T71. INVESTIGATING NEURAL MECHANISMS OF PROACTIVE AND REACTIVE CONTROL IN PSYCHOTIC DISORDERS WITH THE DOT PATTERN EXPECTANCY TASK

BACKGROUND: The dot pattern expectancy (DPX) task is previously validated for cognitive control deficits in psychotic disorders. Patients with schizophrenia commit more errors as well as show less activation in bilateral prefrontal cortex during proactive control in the DPX task. Recent neural recordings in rhesus macaques indicate that proactive and reactive control processes in the DPX task engaged the same neurons in the prefrontal cortex. However, it is not clear if the overlap between these two mechanisms can be observed in human blood-oxygen-level dependent signals. Further, the role of these dual mechanism regions in the cognitive control deficits of patients with psychotic disorders remains unclear. METHODS: 150 probands with a psychotic disorder, 100 first degree relatives, and 50 healthy controls in the Psychosis Human Connectome Project will complete the DPX task while undergoing 3T functional magnetic resonance imaging scan.

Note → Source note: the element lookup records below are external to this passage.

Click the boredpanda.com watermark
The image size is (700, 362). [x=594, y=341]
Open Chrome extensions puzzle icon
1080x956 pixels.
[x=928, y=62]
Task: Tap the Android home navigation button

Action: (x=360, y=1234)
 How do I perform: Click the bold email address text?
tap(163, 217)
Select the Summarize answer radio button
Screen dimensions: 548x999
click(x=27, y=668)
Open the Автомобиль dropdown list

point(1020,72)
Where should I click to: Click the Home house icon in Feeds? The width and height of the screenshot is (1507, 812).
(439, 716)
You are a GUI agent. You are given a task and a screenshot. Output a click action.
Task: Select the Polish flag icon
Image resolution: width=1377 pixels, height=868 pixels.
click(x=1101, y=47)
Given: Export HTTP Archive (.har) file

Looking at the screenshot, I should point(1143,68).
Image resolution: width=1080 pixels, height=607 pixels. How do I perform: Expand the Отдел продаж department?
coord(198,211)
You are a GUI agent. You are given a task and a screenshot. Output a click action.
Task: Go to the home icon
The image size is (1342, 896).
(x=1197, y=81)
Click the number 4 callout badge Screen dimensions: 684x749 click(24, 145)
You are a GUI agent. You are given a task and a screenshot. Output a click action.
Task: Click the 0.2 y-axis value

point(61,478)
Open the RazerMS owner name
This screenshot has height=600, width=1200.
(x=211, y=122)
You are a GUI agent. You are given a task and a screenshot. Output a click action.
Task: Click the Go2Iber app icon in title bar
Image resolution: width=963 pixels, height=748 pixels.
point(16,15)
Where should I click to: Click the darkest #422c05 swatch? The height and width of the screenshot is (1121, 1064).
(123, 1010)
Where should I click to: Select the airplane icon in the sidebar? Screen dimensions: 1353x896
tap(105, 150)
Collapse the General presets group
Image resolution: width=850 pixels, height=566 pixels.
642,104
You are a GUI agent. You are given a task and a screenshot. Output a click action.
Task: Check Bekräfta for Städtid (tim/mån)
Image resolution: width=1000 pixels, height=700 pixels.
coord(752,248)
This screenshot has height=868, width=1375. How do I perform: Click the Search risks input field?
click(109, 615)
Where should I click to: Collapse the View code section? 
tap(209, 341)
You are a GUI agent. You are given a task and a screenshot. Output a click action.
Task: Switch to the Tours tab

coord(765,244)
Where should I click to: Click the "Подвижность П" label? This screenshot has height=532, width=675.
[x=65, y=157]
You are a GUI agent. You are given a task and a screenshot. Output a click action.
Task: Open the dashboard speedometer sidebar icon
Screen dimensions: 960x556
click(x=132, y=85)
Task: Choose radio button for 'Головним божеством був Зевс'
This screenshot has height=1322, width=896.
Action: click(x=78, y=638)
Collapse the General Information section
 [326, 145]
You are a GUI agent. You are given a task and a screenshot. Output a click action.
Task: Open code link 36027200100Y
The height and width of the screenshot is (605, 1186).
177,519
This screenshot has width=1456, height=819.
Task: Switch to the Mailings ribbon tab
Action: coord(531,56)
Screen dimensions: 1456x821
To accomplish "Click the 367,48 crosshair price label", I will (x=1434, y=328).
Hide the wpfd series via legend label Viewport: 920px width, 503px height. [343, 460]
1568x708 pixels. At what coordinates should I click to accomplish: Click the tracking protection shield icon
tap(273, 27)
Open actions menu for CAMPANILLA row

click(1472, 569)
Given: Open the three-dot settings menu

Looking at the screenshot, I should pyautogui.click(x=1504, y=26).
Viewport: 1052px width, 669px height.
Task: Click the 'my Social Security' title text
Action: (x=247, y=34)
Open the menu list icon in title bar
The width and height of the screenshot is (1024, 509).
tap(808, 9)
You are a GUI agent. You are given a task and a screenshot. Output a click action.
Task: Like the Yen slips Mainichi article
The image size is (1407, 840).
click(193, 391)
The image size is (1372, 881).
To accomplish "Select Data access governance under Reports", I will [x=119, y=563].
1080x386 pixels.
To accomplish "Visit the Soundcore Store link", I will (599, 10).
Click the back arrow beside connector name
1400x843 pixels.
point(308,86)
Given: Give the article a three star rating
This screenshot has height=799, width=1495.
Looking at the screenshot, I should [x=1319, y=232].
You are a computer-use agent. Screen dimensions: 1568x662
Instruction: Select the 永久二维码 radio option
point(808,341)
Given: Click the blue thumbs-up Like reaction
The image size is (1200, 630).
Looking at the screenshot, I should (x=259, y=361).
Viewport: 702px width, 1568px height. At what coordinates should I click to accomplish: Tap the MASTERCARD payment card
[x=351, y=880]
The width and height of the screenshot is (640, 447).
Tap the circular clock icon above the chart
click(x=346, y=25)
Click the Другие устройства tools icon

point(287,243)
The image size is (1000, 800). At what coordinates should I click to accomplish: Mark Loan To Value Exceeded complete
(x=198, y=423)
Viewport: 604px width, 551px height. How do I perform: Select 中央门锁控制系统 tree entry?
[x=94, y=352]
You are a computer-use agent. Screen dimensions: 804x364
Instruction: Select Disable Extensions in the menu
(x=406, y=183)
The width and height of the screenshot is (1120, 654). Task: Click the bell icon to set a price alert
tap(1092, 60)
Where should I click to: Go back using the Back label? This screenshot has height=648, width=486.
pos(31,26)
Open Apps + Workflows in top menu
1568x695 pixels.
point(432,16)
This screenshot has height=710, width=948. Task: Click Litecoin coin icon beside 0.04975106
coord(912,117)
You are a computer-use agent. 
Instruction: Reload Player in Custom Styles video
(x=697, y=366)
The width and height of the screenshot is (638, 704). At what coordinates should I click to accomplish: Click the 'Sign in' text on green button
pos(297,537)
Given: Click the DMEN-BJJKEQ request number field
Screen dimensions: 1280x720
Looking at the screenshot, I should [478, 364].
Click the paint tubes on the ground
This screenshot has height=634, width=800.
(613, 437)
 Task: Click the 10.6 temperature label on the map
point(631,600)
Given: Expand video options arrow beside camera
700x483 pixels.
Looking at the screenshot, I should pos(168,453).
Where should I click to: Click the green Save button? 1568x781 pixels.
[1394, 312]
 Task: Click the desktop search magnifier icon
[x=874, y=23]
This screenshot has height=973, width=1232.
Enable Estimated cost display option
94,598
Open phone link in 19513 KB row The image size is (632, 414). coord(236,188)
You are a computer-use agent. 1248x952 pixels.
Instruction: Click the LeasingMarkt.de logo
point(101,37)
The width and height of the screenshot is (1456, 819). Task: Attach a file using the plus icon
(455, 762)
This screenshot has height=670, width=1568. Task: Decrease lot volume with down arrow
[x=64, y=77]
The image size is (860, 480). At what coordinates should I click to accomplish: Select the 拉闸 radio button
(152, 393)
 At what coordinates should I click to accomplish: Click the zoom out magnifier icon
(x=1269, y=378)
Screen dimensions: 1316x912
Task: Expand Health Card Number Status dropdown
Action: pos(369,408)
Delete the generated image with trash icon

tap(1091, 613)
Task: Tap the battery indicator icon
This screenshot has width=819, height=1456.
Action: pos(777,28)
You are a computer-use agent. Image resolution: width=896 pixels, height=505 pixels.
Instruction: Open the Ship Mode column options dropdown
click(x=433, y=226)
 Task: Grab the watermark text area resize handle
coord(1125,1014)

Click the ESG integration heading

Traditional general linear model, as well as a novel multiway method called parallel factor analysis, will be used to examine brain mechanisms involved in proactive as well as reactive control during the DPX task. RESULTS: In a preliminary analysis of 24 probands (38.3 ± 12.8 years, 9 females) and 27 healthy controls (36.2 ± 14.0 years, 11 females), probands showed behavioral deficits in proactive control as compared to healthy controls. Neuroimaging analysis in healthy controls with general linear model showed a cluster in the left inferior frontal gyrus that was involved in both proactive and reactive control. Additionally, overlap in proactive and reactive control was observed in bilateral supramarginal/angular gyrus and right inferior occipital gyrus, although these two mechanisms also involved distinct brain regions. DISCUSSION: Consistent with previous findings, probands showed a specific deficit in proactive control in the DPX task. Proactive and reactive control in healthy controls engaged the same brain regions in the prefrontal cortex, replicating findings in rhesus macaques. Further analyses will reveal the role of the prefrontal cortex as well as other brain regions in the cognitive control deficits in psychotic disorders.